Definitely feel free to post job updates whenever you earn a new role. This also applies to society positions, as these can be relevant for employers when going for internships and offer many transferable skills. However (again), honesty is key. Make it clear what you are doing in these positions, use the exact position/job title and definitely do not mislead anyone.
Most people are aware that you can’t lie your way into a graduate role but seem to forget this when they’re announcing phony roles at regional offices of big firms as legitimate experience. Knock it off – it’s embarrassing.
Being able to connect with most professionals on the planet is a pretty exciting prospect, but try to remember that these people are in fact people.

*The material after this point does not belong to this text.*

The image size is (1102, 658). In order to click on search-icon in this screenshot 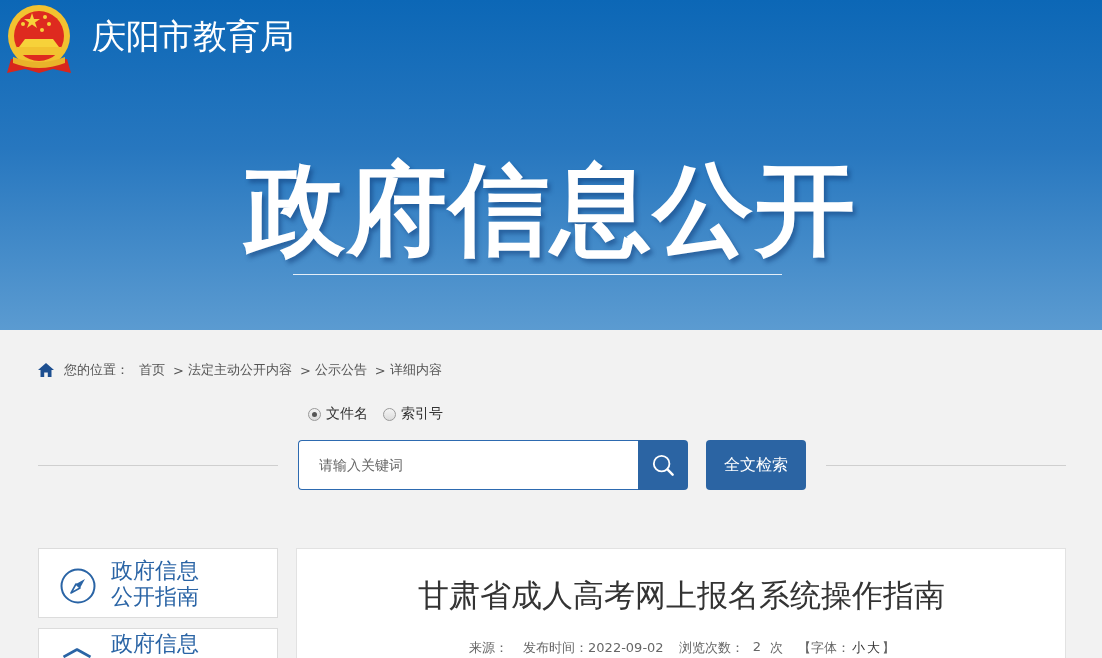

They are not all likely to see ‘Jessie | First Year Mathematics Undergraduate at University of Liverpool’ as an exciting new connection that will add value to their life. But that’s ok, because most people are perfectly willing to connect once you appreciate this, and speak to them like a person at a networking event or careers fair over a coffee. Send people invitations to connect when they meet this criteria:
- You have had at least one 5-minute conversation with them
- You believe they would be a valuable connection
- You believe you can legitimately add value to their professional network
- You have asked them to connect on LinkedIn and they agreed (preferable but not essential)
Furthermore, once you connect, do not be irritating and message them every 10 seconds, normally people are busy but they may take time to respond because you are the bottom of their priorities. If you don’t like this then the best way to change it is to respect their time schedules and try to infrequently meet up with them – show them why you deserve to be bumped up that list. You should treat everyone as someone you can learn from rather than someone you can exploit, the latter approach will fail one thousand times out of a thousand.
Overall, just behave like a normal person who is in a job interview on LinkedIn and you will go far.